*TASK BRIEF*:
Output only the stretch of the listing that starts at the line containing "33 13 93 93 (464, 861)" and ends at the line containing "وب‌ سایت (100, 1846)", reproduced exactly with both ends.
*** DATASET Section Begins ***
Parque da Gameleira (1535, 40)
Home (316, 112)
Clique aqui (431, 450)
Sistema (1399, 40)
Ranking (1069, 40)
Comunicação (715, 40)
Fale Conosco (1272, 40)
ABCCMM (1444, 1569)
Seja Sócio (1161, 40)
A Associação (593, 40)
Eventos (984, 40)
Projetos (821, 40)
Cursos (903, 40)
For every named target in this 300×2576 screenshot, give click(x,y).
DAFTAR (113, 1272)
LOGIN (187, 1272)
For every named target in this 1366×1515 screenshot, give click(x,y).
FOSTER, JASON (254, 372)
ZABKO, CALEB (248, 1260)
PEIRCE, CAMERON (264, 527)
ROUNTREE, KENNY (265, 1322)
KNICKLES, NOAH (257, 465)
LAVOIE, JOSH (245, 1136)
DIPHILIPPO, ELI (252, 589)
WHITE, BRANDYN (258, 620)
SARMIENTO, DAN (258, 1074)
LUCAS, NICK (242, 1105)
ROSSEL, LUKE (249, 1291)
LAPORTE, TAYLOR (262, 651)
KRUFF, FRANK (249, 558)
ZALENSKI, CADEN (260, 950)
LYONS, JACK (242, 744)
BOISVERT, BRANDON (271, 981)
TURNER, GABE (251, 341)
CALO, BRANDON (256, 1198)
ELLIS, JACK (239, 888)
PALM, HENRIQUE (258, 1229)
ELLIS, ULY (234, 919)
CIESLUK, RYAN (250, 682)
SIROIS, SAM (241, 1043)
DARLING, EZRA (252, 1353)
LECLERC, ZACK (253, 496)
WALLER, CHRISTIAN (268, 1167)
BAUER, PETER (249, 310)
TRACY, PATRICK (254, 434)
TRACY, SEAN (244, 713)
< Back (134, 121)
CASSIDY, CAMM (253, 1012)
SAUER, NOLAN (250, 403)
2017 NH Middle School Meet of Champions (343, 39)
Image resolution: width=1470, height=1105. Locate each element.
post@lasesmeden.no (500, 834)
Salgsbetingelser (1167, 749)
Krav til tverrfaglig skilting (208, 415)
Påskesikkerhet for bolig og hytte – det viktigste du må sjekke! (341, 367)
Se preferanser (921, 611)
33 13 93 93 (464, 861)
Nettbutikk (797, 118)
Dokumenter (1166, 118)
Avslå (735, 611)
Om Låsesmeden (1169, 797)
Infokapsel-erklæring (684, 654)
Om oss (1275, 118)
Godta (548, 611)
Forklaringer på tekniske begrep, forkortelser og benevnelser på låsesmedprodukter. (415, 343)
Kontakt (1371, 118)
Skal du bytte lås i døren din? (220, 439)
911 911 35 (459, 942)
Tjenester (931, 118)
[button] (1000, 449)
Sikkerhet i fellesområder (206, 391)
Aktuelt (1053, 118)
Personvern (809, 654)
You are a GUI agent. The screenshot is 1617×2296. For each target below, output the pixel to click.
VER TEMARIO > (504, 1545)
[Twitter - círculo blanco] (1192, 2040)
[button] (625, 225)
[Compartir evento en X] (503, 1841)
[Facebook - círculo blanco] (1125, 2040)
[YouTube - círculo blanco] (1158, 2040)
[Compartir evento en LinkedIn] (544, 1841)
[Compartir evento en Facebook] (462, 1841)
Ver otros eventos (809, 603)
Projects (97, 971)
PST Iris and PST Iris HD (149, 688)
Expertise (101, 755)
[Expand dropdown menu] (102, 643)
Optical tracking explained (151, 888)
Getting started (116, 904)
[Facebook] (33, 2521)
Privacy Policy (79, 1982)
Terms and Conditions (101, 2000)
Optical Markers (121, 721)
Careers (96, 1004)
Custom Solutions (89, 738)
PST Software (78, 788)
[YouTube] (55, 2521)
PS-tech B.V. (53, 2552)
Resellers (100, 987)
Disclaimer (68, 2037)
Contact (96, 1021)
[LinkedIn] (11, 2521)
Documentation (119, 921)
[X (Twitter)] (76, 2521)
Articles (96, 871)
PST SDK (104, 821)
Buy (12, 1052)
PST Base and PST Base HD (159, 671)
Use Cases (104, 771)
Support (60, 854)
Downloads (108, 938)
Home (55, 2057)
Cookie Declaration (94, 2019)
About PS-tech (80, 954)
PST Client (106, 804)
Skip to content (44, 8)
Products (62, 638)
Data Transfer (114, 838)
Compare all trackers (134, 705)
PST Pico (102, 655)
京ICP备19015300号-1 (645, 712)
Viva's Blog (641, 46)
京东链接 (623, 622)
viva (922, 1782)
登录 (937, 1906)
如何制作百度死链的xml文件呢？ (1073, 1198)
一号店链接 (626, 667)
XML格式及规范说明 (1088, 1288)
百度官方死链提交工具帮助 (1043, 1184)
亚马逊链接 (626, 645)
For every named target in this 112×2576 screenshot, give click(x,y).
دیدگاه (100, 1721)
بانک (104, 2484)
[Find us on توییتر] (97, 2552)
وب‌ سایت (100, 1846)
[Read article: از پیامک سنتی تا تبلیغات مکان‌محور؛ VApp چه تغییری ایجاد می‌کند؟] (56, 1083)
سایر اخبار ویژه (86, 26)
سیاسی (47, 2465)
*** DATASET Section Ends ***
*WRITTEN RESPONSE*:
33 13 93 93 (464, 861)
Nettbutikk (797, 118)
Dokumenter (1166, 118)
Avslå (735, 611)
Om Låsesmeden (1169, 797)
Infokapsel-erklæring (684, 654)
Om oss (1275, 118)
Godta (548, 611)
Forklaringer på tekniske begrep, forkortelser og benevnelser på låsesmedprodukter. (415, 343)
Kontakt (1371, 118)
Skal du bytte lås i døren din? (220, 439)
911 911 35 (459, 942)
Tjenester (931, 118)
[button] (1000, 449)
Sikkerhet i fellesområder (206, 391)
Aktuelt (1053, 118)
Personvern (809, 654)
You are a GUI agent. The screenshot is 1617×2296. For each target below, output the pixel to click.
VER TEMARIO > (504, 1545)
[Twitter - círculo blanco] (1192, 2040)
[button] (625, 225)
[Compartir evento en X] (503, 1841)
[Facebook - círculo blanco] (1125, 2040)
[YouTube - círculo blanco] (1158, 2040)
[Compartir evento en LinkedIn] (544, 1841)
[Compartir evento en Facebook] (462, 1841)
Ver otros eventos (809, 603)
Projects (97, 971)
PST Iris and PST Iris HD (149, 688)
Expertise (101, 755)
[Expand dropdown menu] (102, 643)
Optical tracking explained (151, 888)
Getting started (116, 904)
[Facebook] (33, 2521)
Privacy Policy (79, 1982)
Terms and Conditions (101, 2000)
Optical Markers (121, 721)
Careers (96, 1004)
Custom Solutions (89, 738)
PST Software (78, 788)
[YouTube] (55, 2521)
PS-tech B.V. (53, 2552)
Resellers (100, 987)
Disclaimer (68, 2037)
Contact (96, 1021)
[LinkedIn] (11, 2521)
Documentation (119, 921)
[X (Twitter)] (76, 2521)
Articles (96, 871)
PST SDK (104, 821)
Buy (12, 1052)
PST Base and PST Base HD (159, 671)
Use Cases (104, 771)
Support (60, 854)
Downloads (108, 938)
Home (55, 2057)
Cookie Declaration (94, 2019)
About PS-tech (80, 954)
PST Client (106, 804)
Skip to content (44, 8)
Products (62, 638)
Data Transfer (114, 838)
Compare all trackers (134, 705)
PST Pico (102, 655)
京ICP备19015300号-1 (645, 712)
Viva's Blog (641, 46)
京东链接 (623, 622)
viva (922, 1782)
登录 (937, 1906)
如何制作百度死链的xml文件呢？ (1073, 1198)
一号店链接 (626, 667)
XML格式及规范说明 (1088, 1288)
百度官方死链提交工具帮助 (1043, 1184)
亚马逊链接 (626, 645)
For every named target in this 112×2576 screenshot, give click(x,y).
دیدگاه (100, 1721)
بانک (104, 2484)
[Find us on توییتر] (97, 2552)
وب‌ سایت (100, 1846)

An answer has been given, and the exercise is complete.